**TASK REQUIREMENTS:** Each line from the one with "This screenshot has height=714, width=865." through the end of the records below should be transcribed exactly, and each picture should be skipped.

Segment Start: RECORD SET

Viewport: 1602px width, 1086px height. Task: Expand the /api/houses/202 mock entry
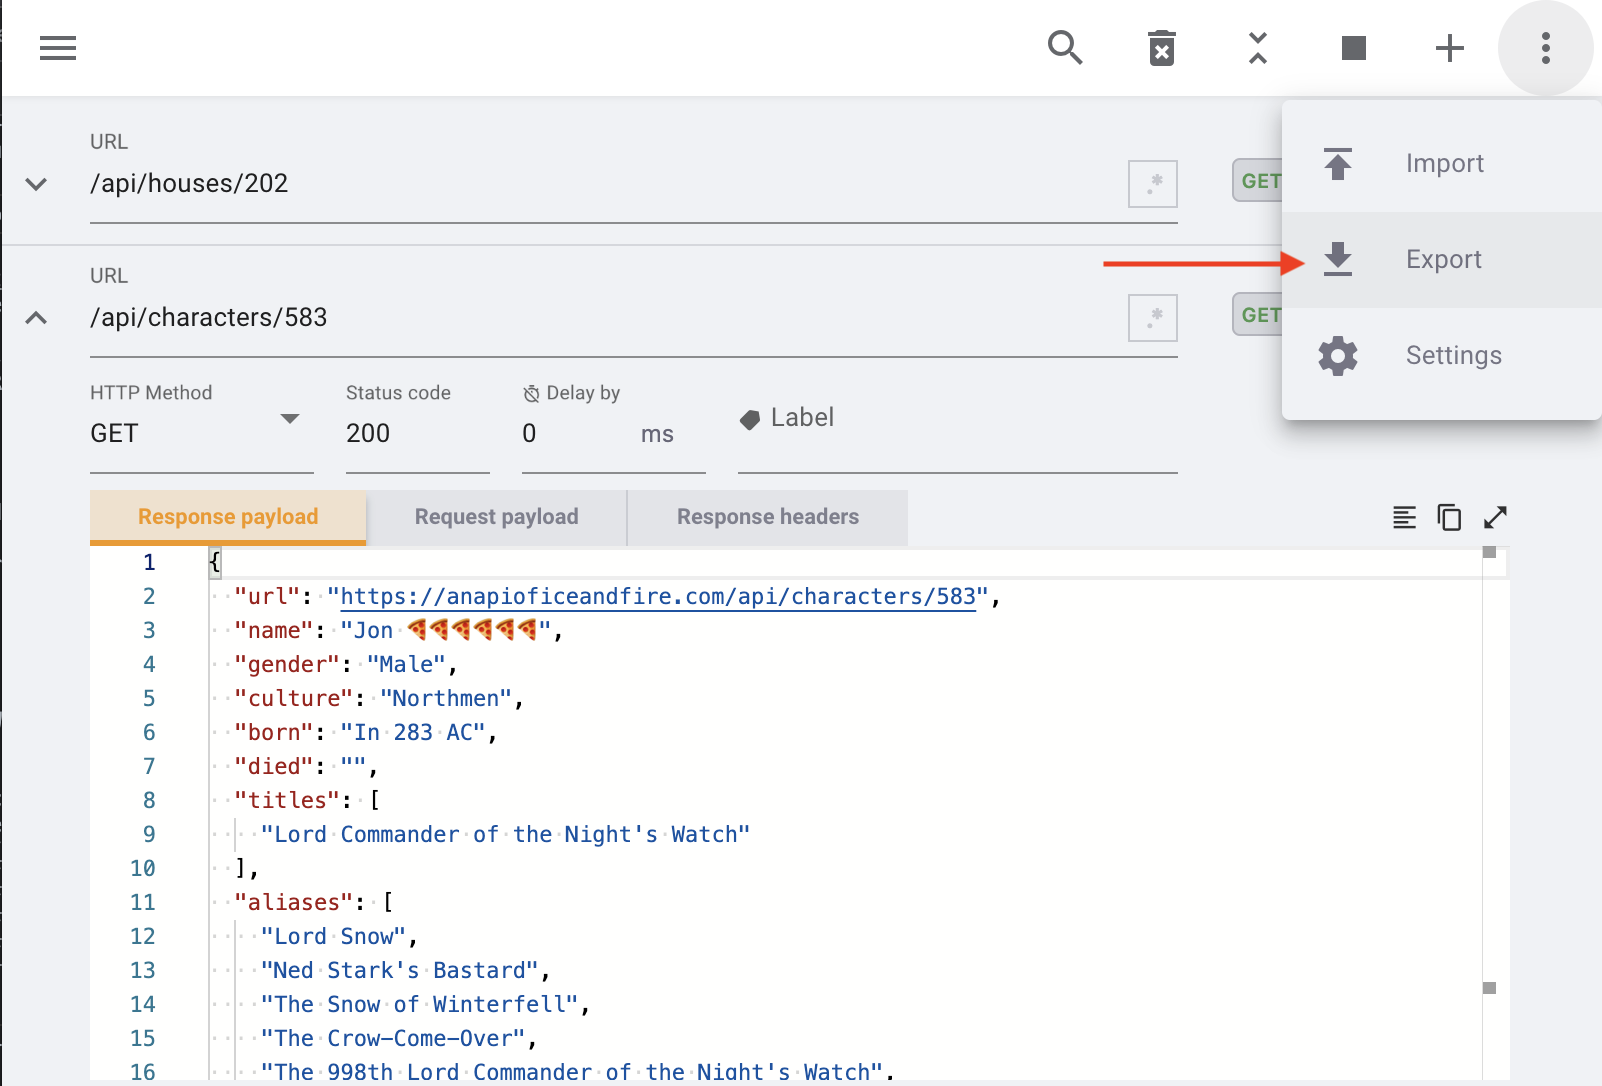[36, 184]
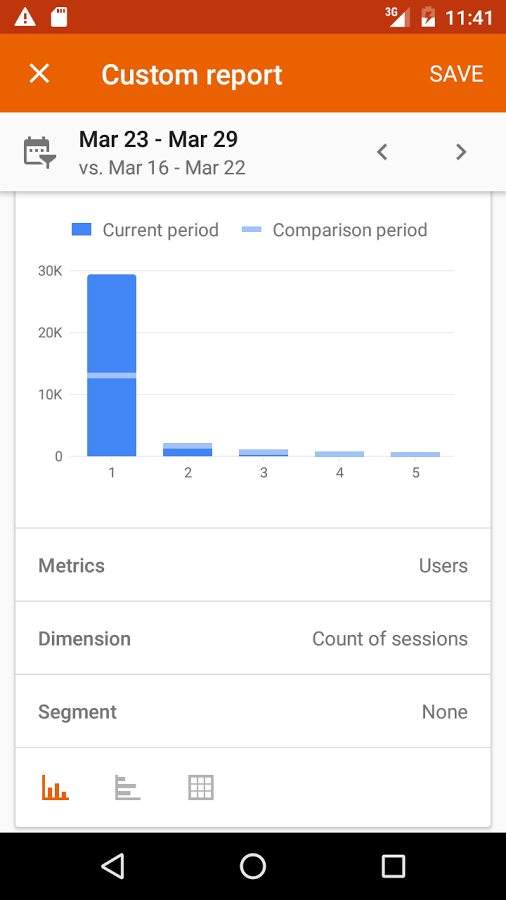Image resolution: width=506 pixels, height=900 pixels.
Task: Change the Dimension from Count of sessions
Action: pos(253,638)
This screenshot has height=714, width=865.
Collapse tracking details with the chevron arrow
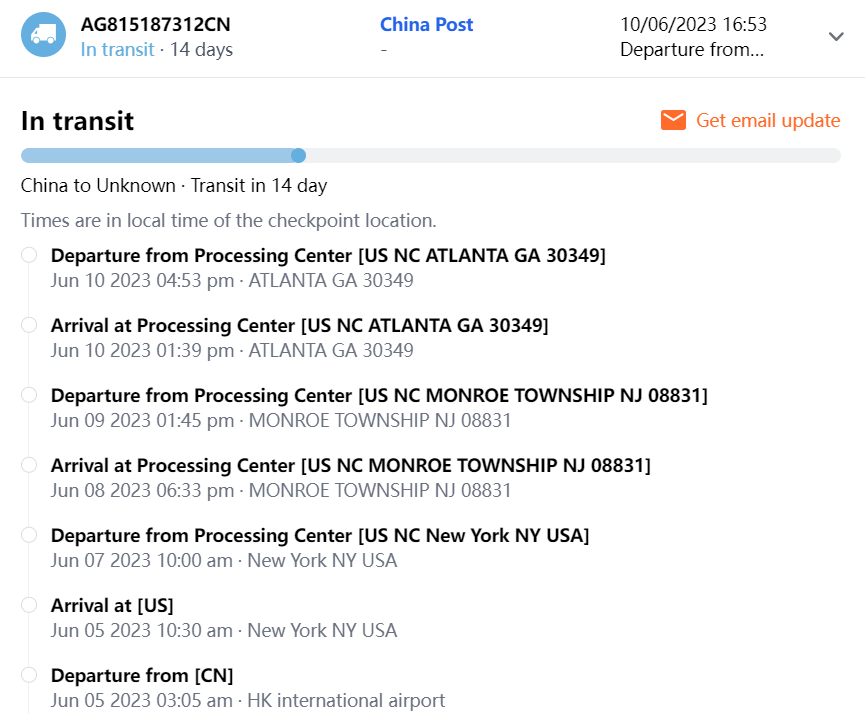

Segment End: RECORD SET

**TASK RESPONSE:**
This screenshot has height=714, width=865.
Collapse tracking details with the chevron arrow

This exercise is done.